New York Post

Bell ringer

Le’Veon: Tumultuous Jets tenure ‘helped’ as focus turns to boxing

- By JARED SCHWARTZ jschwartz@nypost.com

Le’Veon Bell knows his experience with the Jets ultimately helped him.

He didn’t particular­ly enjoy going through it, however.

Bell signed a four-year, $52 million contract with the Jets in 2019 after five standout seasons as a star NFL running back with the Steelers ended in a contract dispute. He surpassed 1,200 total yards from scrimmage and had at least eight total touchdowns in four of those five seasons, and was named First-Team All-Pro twice.

With the Jets, on the other hand, he struggled on a 7-9 squad under head coach Adam Gase. He recorded 1,250 yards from scrimmage, but had just 789 rushing yards on 3.2 yards per carry, and failed to surpass 100 rushing yards in any of the 15 games he played. He recorded four total touchdowns.

Just five weeks into Bell’s second season with the team, new general manager Joe Douglas cut him after he was unable to find a trade partner.

Gase, who was fired after the 2020 season, reportedly opposed signing Bell from the outset, and ex-general manager Mike Maccagnan ended up being fired just two months after the running back was signed.

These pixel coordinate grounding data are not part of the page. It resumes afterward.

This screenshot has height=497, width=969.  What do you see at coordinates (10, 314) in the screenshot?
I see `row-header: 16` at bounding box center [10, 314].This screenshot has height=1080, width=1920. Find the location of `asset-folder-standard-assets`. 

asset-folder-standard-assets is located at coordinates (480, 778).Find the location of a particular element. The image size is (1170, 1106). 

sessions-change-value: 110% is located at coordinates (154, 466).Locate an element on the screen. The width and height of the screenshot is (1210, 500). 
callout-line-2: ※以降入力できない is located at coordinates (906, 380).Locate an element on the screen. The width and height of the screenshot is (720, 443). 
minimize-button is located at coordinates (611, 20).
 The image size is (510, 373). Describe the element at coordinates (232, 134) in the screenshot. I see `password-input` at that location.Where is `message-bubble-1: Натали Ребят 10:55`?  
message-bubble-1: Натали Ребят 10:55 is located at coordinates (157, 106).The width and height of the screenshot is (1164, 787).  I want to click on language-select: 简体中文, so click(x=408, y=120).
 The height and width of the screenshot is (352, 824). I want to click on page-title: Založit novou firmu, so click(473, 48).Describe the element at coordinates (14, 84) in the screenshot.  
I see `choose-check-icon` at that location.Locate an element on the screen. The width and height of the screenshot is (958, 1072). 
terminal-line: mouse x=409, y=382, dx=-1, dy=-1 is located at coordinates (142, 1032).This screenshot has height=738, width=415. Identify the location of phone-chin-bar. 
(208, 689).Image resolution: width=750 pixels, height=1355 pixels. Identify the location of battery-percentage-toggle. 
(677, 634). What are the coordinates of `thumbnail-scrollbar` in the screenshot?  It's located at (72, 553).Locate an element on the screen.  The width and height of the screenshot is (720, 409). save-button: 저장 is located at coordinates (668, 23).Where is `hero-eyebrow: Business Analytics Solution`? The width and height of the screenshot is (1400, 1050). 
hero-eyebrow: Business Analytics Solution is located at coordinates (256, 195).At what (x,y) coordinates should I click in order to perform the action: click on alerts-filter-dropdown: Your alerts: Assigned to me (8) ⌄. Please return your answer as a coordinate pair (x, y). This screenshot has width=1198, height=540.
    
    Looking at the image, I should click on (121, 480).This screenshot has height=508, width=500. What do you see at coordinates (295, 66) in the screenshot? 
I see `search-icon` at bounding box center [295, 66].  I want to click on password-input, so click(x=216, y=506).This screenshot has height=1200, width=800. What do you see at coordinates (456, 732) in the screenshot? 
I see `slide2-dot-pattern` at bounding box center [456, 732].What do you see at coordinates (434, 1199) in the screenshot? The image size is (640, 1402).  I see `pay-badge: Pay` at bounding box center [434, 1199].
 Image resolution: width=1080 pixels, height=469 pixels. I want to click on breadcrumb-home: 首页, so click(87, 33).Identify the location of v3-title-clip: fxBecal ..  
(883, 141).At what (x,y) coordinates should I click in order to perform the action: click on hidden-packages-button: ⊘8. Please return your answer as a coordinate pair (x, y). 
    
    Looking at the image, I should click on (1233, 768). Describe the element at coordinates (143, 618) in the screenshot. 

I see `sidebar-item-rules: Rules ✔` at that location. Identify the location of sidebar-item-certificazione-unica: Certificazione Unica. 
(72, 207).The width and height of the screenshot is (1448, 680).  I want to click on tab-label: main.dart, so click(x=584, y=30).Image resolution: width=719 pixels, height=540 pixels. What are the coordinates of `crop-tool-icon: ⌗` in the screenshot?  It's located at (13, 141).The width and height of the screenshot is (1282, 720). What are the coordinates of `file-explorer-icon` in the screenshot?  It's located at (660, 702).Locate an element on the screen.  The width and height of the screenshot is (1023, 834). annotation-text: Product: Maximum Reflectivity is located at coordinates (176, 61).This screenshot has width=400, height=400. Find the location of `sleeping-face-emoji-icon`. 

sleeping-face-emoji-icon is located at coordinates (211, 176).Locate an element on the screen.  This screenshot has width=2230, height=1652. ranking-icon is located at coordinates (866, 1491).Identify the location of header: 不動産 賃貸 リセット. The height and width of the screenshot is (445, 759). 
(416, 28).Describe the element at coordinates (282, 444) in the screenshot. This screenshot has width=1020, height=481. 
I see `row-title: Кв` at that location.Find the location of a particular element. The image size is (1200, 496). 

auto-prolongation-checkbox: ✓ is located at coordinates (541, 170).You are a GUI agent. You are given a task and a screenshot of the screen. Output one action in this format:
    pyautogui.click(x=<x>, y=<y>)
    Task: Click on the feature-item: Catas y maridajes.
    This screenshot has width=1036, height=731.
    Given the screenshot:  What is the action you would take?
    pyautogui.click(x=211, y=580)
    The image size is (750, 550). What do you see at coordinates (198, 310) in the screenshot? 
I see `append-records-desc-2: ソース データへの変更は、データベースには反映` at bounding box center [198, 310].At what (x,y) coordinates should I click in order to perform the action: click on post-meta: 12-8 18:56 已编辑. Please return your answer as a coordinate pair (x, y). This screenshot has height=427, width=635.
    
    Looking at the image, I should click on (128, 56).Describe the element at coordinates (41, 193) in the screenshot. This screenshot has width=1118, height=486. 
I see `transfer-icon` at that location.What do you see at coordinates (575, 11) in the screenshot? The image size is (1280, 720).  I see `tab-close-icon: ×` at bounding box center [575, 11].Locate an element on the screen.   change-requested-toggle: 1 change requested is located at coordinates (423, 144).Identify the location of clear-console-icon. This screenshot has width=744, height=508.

The rocky relationsh­ip between Gase and Bell played out publicly, and came to a boiling point prior to his release. During training camp that year, after Gase told reporters he held Bell out of an intrasquad scrimmage due to a tight hamstring, the running back posted on Twitter that he had no such injury. That prompted a sitdown between the two. After a 30-10 loss to the Cardinals on Oct. 11, 2020, Gase denounced Bell’s decision to like various tweets suggesting he was being misused in the offense.

Now two years removed, Bell said he sees his Jets tenure as necessary to his identity.

“It is what it is,” Bell told The Post as he prepared to make his profession­al boxing debut Saturday night (9 p.m., Showtime PPV) in a four-round cruiserwei­ght bout with former MMA fighter Uriah Hall in Glendale, Ariz. “Obviously I think it helped form [me] to where I am today. So I don’t regret not a day that went by that I was with New York. At the time, during the time when I was there, obviously I was upset with the way things were going, the coaches, things like that, that’s why my time there wasn’t that long, I wasn’t very happy there. But, I think that all kind of helped me transpire to where I am today.”

He shares a similar sentiment toward his time with the Steelers, which also ended in controvers­y. Unable to agree to a longterm deal, and refusing to play on the franchise tag, Bell infamously held out and missed the entire 2018 season. When he signed with the Jets a year later, he notably received less money than he had demanded from, and had been offered by, the Steelers. Given another chance, he wouldn’t change a thing. “I’m at peace with it,” Bell said. “I’m good. I just feel like I’ve moved on. I understand all those things that happened in my football career, and leading up to this moment, it’s all been helpful and I needed it all. I needed to embrace it all to help me be who I am today.”

After the Jets released him, Bell finished the 2020 season with the Chiefs before playing briefly with both the Ravens and Buccaneers last year. He has not attempted to play since.

Although he embraces his Jets tenure, his former team’s fast start this year has gone unnoticed as Bell “has not watched a second of football.” Entirely caught up with his new career inside the ring, Bell has left his previous career — and so much of what dominated his life — behind, instead carrying football’s lessons to his new endeavor.

“All the way [committed to boxing], 100 percent,” Bell said. “There’s really no turning back. I’ve been getting offers and calls about trying to join a team and there’s been offers on the table, and I obviously haven’t been entertaini­ng anything because of where I am now and how I feel. I don’t want to take that chance of even veering off my focus of boxing. So I haven’t even entertaine­d trying to join the NFL or anything like that. I’ve just been solely focused on boxing, and I haven’t even been paying attention to football at all.”